A newsgroup is an online public forum for discussion on a particular topic. The topic that I will be extracting data from will be "Christianity" (_soc.religion.christian_). I'm very curious to see what the results of this analysis will be, and in concluding intend to share my opinion on them. 

#### 1.2 What is a "Latent Semantic Analysis"?

_Latent Semantic Analysis (LSA)_ is a technique commonly used in the field of Natural Language Processing (NLP). As a computer scientist, when performing NLP we are concerned with the interactions that that exist between computers and human language. A great portion of this field focuses on the analysis of the relationship between multiple words in a document of text contained in a collection of related documents. This is known as the subfield of _Natural Language Understanding_ and can be thought of more simply as "teaching computers how to read". 

LSA is more formally defined by [_"An Introduction to Latent Semantic Analysis" by Landauer, Foltz, & Laham_](http://lsa.colorado.edu/papers/dp1.LSAintro.pdf)
>"Latent Semantic Analysis (LSA) is a theory and method for extracting and representing the
contextual-usage meaning of words by statistical computations applied to a large corpus of
text (Landauer and Dumais, 1997). The underlying idea is that the aggregate of all the word
contexts in which a given word does and does not appear provides a set of mutual
constraints that largely determines the similarity of meaning of words and sets of words to
each other."

#### 1.3 Terminology Defined

There is a vast list of new terminoloy defined by the field of NLP. Below I will briefly define those of significance to LSA which will be used extensively throughout this analysis.

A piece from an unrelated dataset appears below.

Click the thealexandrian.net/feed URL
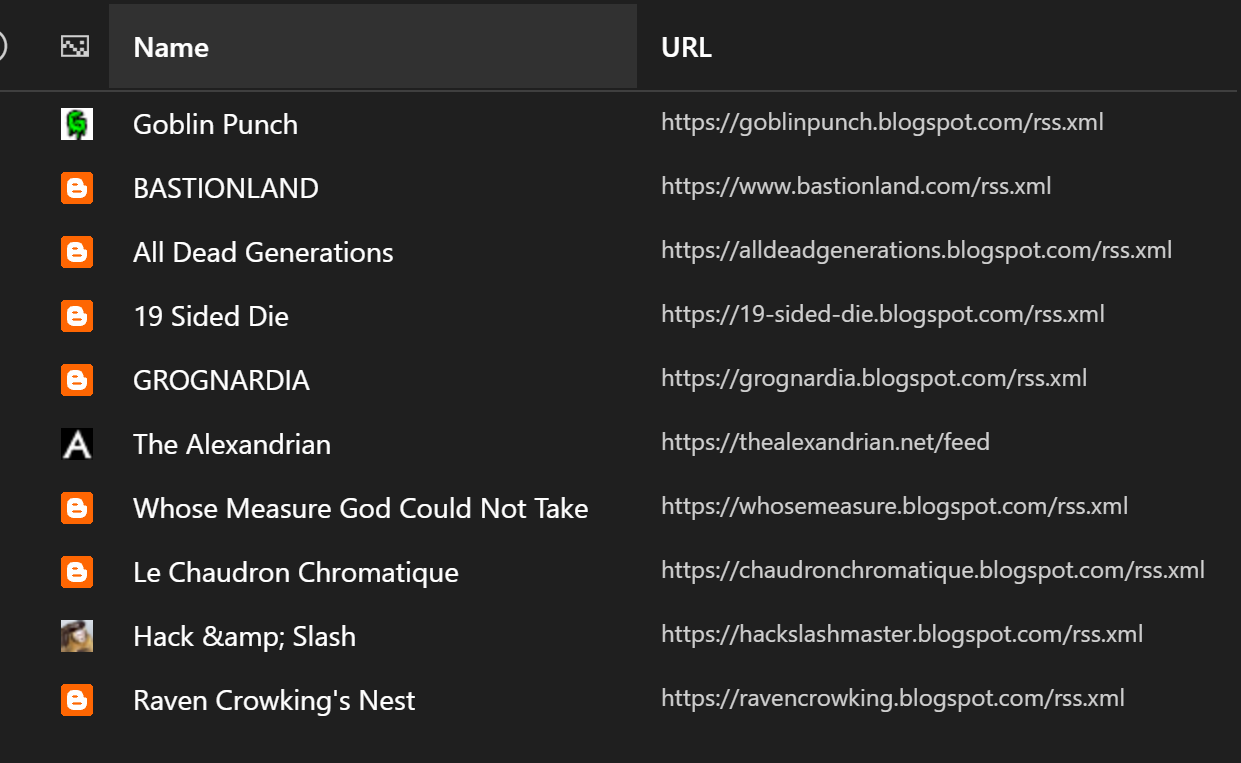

* **Bag Of Words (BOW)** - An abstraction model in NLP where we consider each document of text to simply be a "bag of words" in the literal sense, such that grammar and conceptual meaning is ignored.
* **Term Frequency–Inverse Document Frequency (TF-IDF)** - A mathematical calculation for scoring the importance of a word in a document or a collection. This score value is based on _Zipf's Law_ of power distributions.
* **Term** - A single word found in a document of text.
* **Document** - A single collection of terms. Defined by the LSA study. In this case, each discussion post by a user will be a document.
* **Corpus** - A single collection of related documents.
* **Concept** - The final output of an LSA is a list of concepts. These are words, or multiple words together, which were found to have the highest significance across our corpus. They are called concepts, because they represent a meaningful 'conceptualization' that has been extracted from the corpus.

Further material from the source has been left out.